> **Problem details**
Render the data below as a Markdown table with the columns No. and Text, one row per line, skipping blank lines and leaving out the pictures.

> **Stored records**
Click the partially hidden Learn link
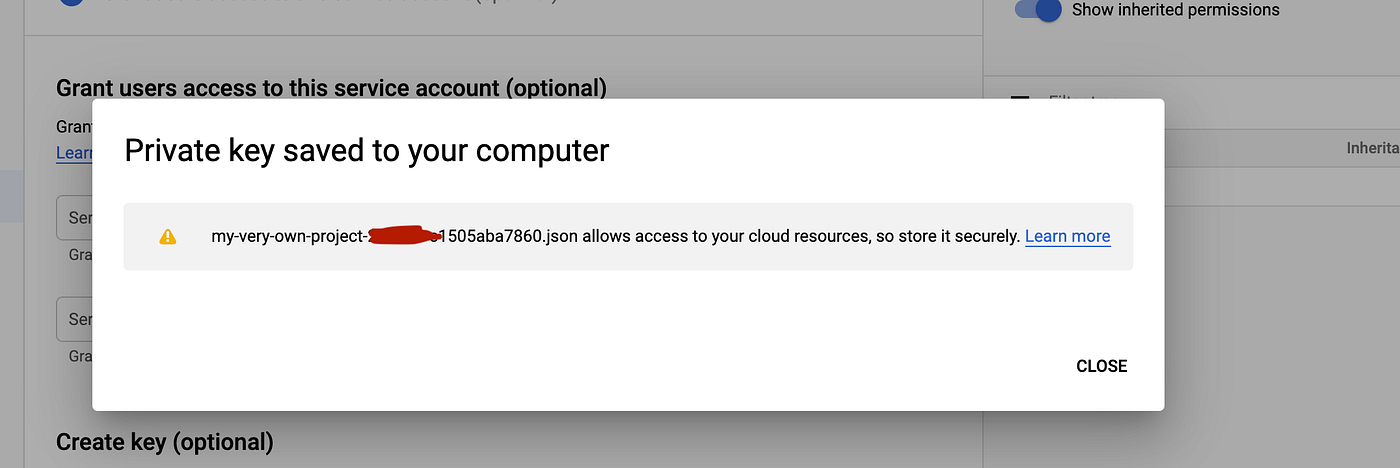Screen dimensions: 1400x468 [x=74, y=153]
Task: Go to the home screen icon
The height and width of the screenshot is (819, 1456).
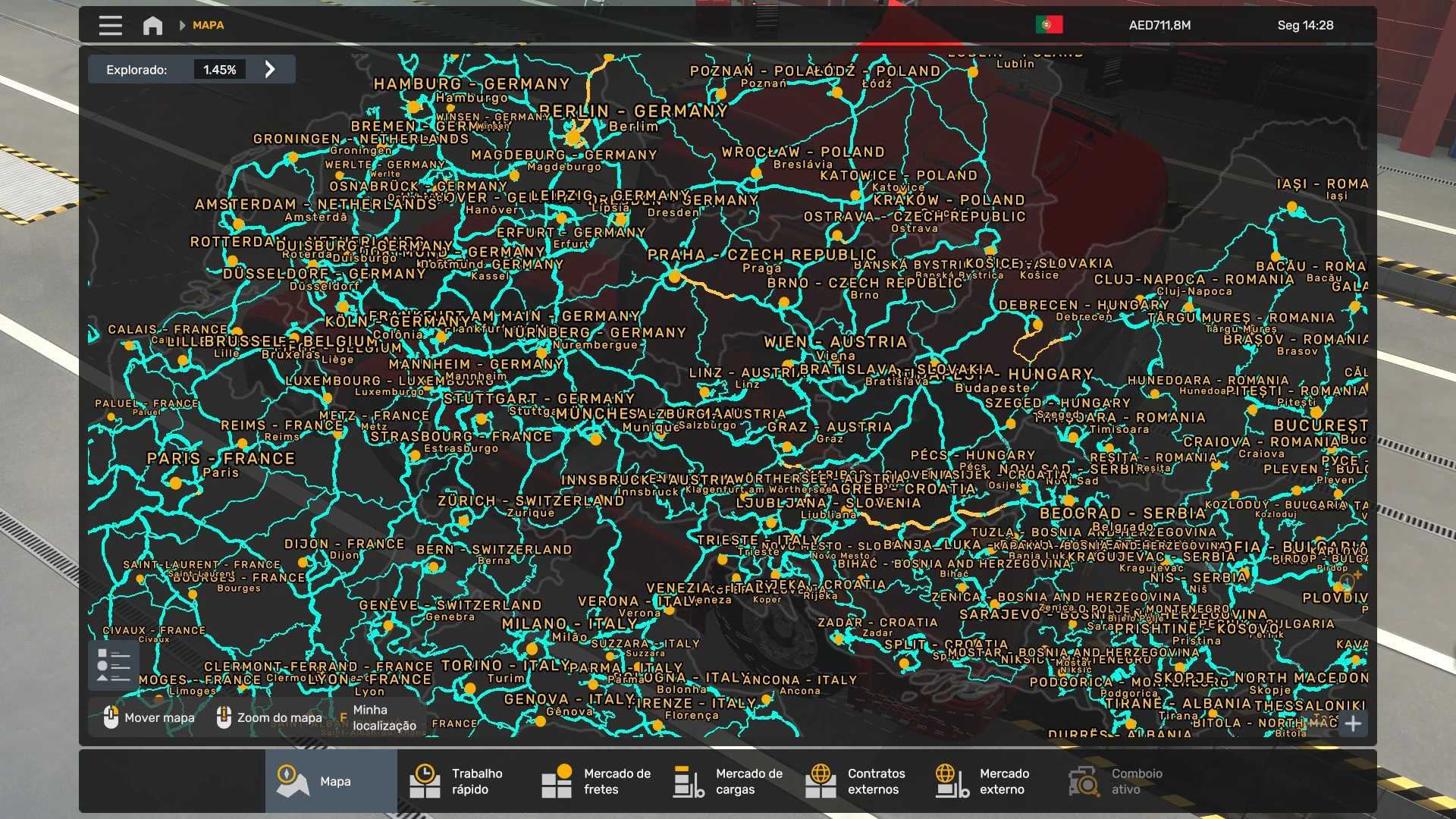Action: point(152,25)
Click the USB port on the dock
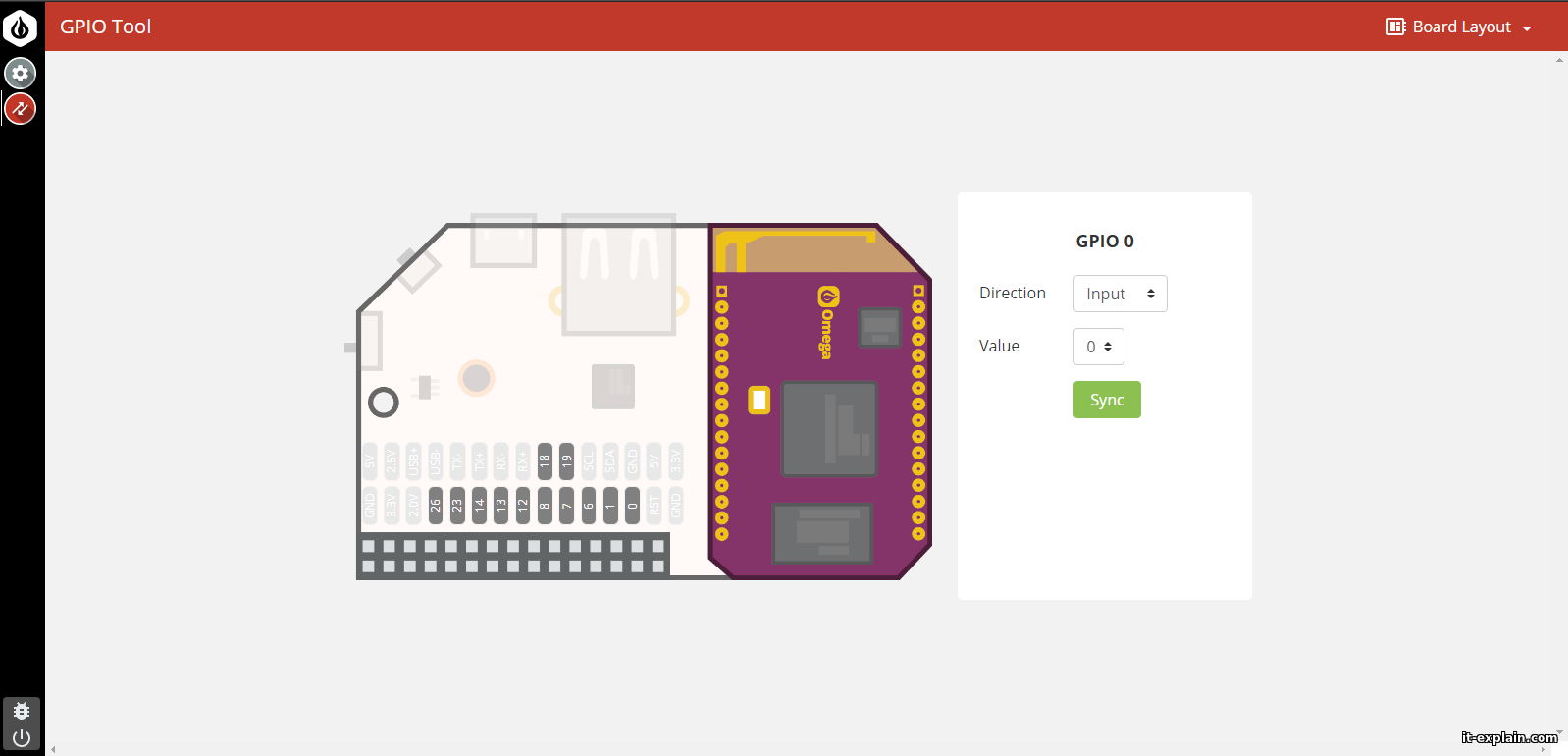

> **Response**
| No. | Text |
|---|---|
| 1 | Click the partially hidden Learn link |
| 2 | Screen dimensions: 1400x468 [x=74, y=153] |
| 3 | Task: Go to the home screen icon |
| 4 | The height and width of the screenshot is (819, 1456). |
| 5 | Action: point(152,25) |
| 6 | Click the USB port on the dock |